Model building in Scikit-learn
Let's build the diabetes prediction model.

Here, you are going to predict diabetes using Logistic Regression Classifier.

Let's first load the required Pima Indian Diabetes dataset using the pandas' read CSV function. 

In [None]:
# Input data files are available in the read-only "../input/" directory
# For example, running this (by clicking run or pressing Shift+Enter) will list all files under the input directory

import os
for dirname, _, filenames in os.walk('/kaggle/input'):
    for filename in filenames:
        print(os.path.join(dirname, filename))

# You can write up to 20GB to the current directory (/kaggle/working/) that gets preserved as output when you create a version using "Save & Run All" 
# You can also write temporary files to /kaggle/temp/, but they won't be saved outside of the current session


In [None]:
import pandas as pd 
import numpy as np

Dataset Description

Pregnancies: No. of times pregnant

Glucose: Plasma Glucose Concentration (mg/dl)

Blood Pressure: Diastolic Blood Pressure(mmHg)

Skin Thickness:A value used to estimate body fat. Normal Triceps SkinFold Thickness in women is 23mm. Higher thickness leads to obesity and chances of diabetes increases.

Insulin: 2-Hour Serum Insulin (mu U/ml)

BMI: Body Mass Index (weight in kg/ height in m2)
Diabetes Pedigree Function: It provides information about diabetes history in relatives and genetic relationship of those relatives with patients. Higher Pedigree Function means patient is more likely to have diabetes.

Age:Age (years)

Outcome: Class Variable (0 or 1) where ‘0’ denotes patient is not having diabetes and ‘1’ denotes patient having diabetes.

In [None]:
# Reading Data and extracting some insights

df= pd.read_csv("../input/pima-indians-diabetes-database/diabetes.csv")
df.head()
X=df.iloc[:,0:8]
y=df.iloc[:,-1]
X

In [None]:
df.describe()

There is no missing values in the data.

Min value =0 in Pregnancy , Glucose, BP, SkinThickness, Insulin, BMI which is practically not possible so we will handle it by replacing it with NaN

There is extreme variation(std,mean) across the fields hence we will require to Standardize the data so that they fall in the same range. *with Standardization data values gets converted to (-3 to 3 )range

In [None]:
#libraries for plotting data
import matplotlib.pyplot as plt
import seaborn as sns

In [None]:
matrix = np.triu(df.corr())
sns.heatmap(df.corr(),annot=True,fmt='.1g',vmin=-1, vmax=1, center= 0,cmap='YlOrRd',mask=matrix)

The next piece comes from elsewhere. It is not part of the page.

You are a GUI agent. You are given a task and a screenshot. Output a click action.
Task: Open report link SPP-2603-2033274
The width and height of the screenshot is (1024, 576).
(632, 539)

**What do you get from this**

Outcome :- Glucose and BMI are highly correlated

Age and Pregnancy are positively corelated i.e. greater the age , more will be the number of pregnancies.

SkinThickness has high relevance to BMI and Insulin.

There is not a single feature that doesnot have direct or indirect impact over outcome.


**Data Preprocessing**

it involves Treating missing values

Remove them simply if values are not critical or doesnt form a major part of your data.

Replace them with average or median values. Depends on the business decision.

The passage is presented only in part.